Donna school board President Alfredo Lugo hanged himself in his home on New Year’s Day, authorities confirmed Thursday.
The motive for the suicide was not immediately clear, but it came shortly after federal authorities arrested three women accused of buying votes for school board candidates in the most recent Donna ISD election.
Lugo and three of his incumbent allies were all reelected in that election in November 2012.
The FBI arrested Diana Castañeda, Guadalupe Escamilla and Rebecca Gonzalez last month. Escamilla and Gonzalez are accused of acting as politiqueras to pay voters $10 to $20 per ballot cast for particular candidates for Donna school board, according to court documents.
Criminal complaints against the three women do not name Lugo nor any other Donna school board trustees or candidates. It’s unclear whether the recent arrests prompted Lugo to hang himself.
FBI agents began looking into Gonzalez in December 2012, after three unidentified witnesses said they had been driven to the polls and paid to vote for particular candidates, according to a criminal complaint. Gonzalez told agents that a campaign manager gave her $40 on multiple occasions to pay voters and that the candidates themselves had instructed her to pay $5 to $10 per vote.

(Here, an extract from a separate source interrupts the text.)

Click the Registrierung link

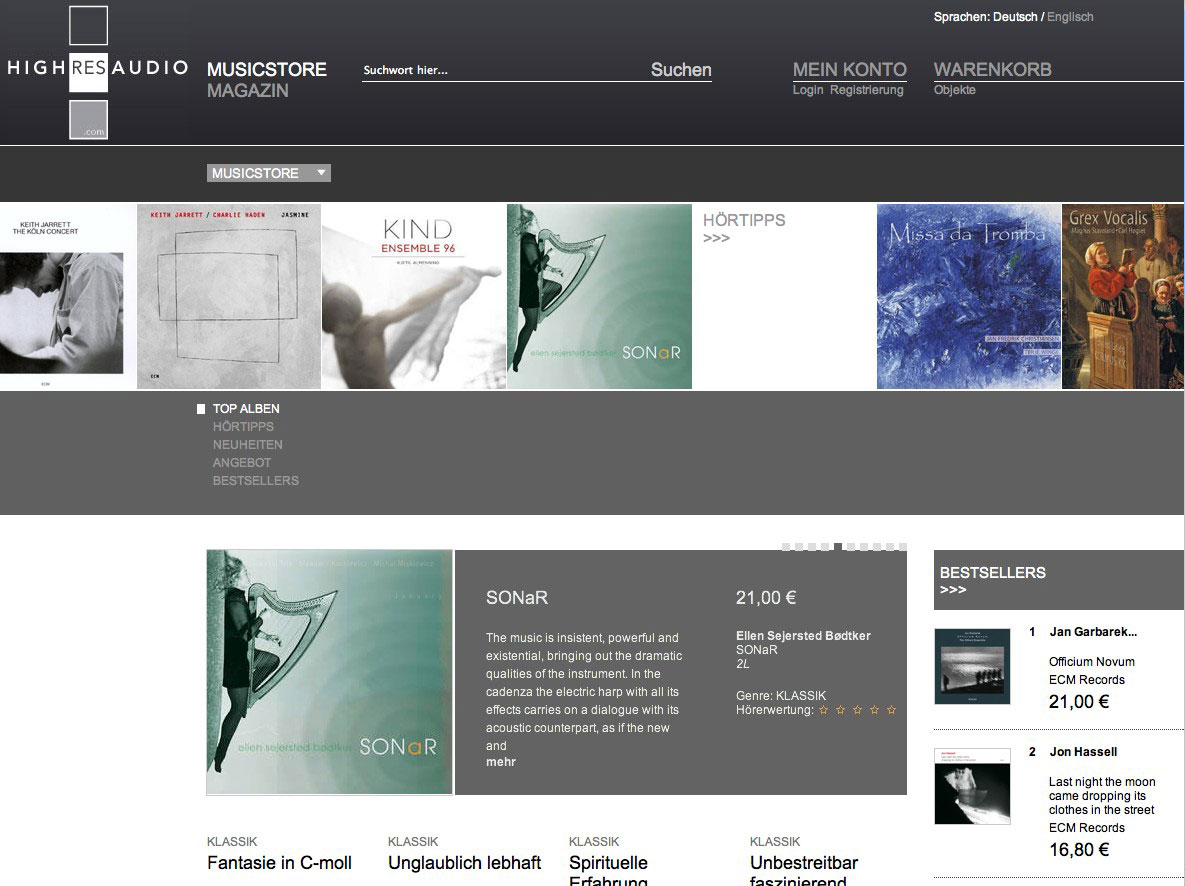pyautogui.click(x=868, y=89)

According to similar documents, Escamilla told federal agents in March that two candidates for the Donna school board had given her $100 to pay voters to cast ballots for them and that she did so, offering money, cigarettes and food.
The complaint against Castañeda does not specifically mention Donna, but says she told the FBI in March she accepted payment from a candidate and a campaign manager in the 2012 primary and general elections to bribe about 10 voters. On a few occasions, she drove voters to buy drugs after they voted.
Castaneda went before U.S. Magistrate Judge Dorina Ramos Thursday where her bond was set at $30,000 — the same as it had been for Escamilla and Gonzalez.
Board member Michael Flores — who ran with Lugo, Ernesto Lugo and Nick Castillo last year — said he knew the three women and remembered them helping out with campaigns, suggesting that possibly one of his or his slate mates’ campaign managers had hired them.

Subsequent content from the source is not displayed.